Can you express everything in the records from the line containing "Task: Click the partially" down to the line containing "Image resolution: width=1200" as a JSON list of strings, one per line, leaving out blank lines?

◆ ◆ ◆ ◆ ◆

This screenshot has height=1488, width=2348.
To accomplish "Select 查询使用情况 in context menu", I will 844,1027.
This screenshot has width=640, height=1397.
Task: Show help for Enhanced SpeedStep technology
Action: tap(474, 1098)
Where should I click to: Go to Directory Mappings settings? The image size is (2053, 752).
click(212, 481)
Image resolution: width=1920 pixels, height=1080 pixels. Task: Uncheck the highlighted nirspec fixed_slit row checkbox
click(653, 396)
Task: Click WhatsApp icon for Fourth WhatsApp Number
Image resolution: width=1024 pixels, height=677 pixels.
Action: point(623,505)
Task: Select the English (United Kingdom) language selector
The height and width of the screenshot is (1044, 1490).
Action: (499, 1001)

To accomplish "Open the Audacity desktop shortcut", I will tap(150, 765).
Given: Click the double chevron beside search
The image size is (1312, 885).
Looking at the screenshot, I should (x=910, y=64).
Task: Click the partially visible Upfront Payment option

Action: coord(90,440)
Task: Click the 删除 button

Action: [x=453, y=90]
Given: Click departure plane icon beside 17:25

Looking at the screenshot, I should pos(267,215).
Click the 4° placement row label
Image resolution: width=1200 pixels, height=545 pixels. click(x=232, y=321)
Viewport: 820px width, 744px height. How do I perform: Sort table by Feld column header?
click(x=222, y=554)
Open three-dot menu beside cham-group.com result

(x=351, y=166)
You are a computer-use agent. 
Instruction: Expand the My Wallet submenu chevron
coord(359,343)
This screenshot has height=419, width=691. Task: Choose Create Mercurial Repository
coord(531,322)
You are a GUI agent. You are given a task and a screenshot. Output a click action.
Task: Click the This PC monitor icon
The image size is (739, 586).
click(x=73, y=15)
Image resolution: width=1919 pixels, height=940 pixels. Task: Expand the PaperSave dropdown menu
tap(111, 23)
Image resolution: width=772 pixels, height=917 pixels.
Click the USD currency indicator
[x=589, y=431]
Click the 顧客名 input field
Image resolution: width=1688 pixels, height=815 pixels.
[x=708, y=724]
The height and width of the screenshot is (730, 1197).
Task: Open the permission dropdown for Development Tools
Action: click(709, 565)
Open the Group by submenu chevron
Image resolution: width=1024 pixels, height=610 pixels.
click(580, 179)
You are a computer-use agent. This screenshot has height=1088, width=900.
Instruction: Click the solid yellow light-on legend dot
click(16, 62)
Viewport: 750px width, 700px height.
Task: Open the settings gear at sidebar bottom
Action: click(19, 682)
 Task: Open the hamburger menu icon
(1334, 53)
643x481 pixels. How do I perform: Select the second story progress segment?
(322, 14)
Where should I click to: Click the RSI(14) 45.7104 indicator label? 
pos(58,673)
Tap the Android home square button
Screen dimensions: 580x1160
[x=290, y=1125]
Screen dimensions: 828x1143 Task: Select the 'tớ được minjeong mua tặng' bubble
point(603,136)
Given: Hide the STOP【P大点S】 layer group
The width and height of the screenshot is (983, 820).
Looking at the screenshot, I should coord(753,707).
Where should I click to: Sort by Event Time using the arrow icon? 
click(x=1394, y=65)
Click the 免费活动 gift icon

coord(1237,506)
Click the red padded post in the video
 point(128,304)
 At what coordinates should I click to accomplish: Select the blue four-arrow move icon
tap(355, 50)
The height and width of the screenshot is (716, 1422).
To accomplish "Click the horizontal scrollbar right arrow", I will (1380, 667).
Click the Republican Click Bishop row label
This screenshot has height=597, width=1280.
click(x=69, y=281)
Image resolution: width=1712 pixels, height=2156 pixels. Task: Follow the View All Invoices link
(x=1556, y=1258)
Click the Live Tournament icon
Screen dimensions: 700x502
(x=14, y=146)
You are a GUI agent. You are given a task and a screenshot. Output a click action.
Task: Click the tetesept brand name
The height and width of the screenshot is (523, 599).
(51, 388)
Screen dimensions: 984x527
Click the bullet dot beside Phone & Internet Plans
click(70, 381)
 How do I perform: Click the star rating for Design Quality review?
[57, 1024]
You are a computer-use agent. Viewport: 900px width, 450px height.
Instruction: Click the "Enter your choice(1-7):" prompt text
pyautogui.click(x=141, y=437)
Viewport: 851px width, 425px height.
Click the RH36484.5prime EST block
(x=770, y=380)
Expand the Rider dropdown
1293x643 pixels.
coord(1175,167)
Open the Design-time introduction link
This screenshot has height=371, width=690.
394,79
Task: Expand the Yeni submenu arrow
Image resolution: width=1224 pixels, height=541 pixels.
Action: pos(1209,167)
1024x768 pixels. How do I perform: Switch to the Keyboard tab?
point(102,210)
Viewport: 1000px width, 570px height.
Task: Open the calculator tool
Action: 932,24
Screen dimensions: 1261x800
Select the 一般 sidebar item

◆ ◆ ◆ ◆ ◆

> Final result:
[
  "Task: Click the partially visible Upfront Payment option",
  "Action: coord(90,440)",
  "Task: Click the 删除 button",
  "Action: [x=453, y=90]",
  "Given: Click departure plane icon beside 17:25",
  "Looking at the screenshot, I should pos(267,215).",
  "Click the 4° placement row label",
  "Image resolution: width=1200 pixels, height=545 pixels. click(x=232, y=321)"
]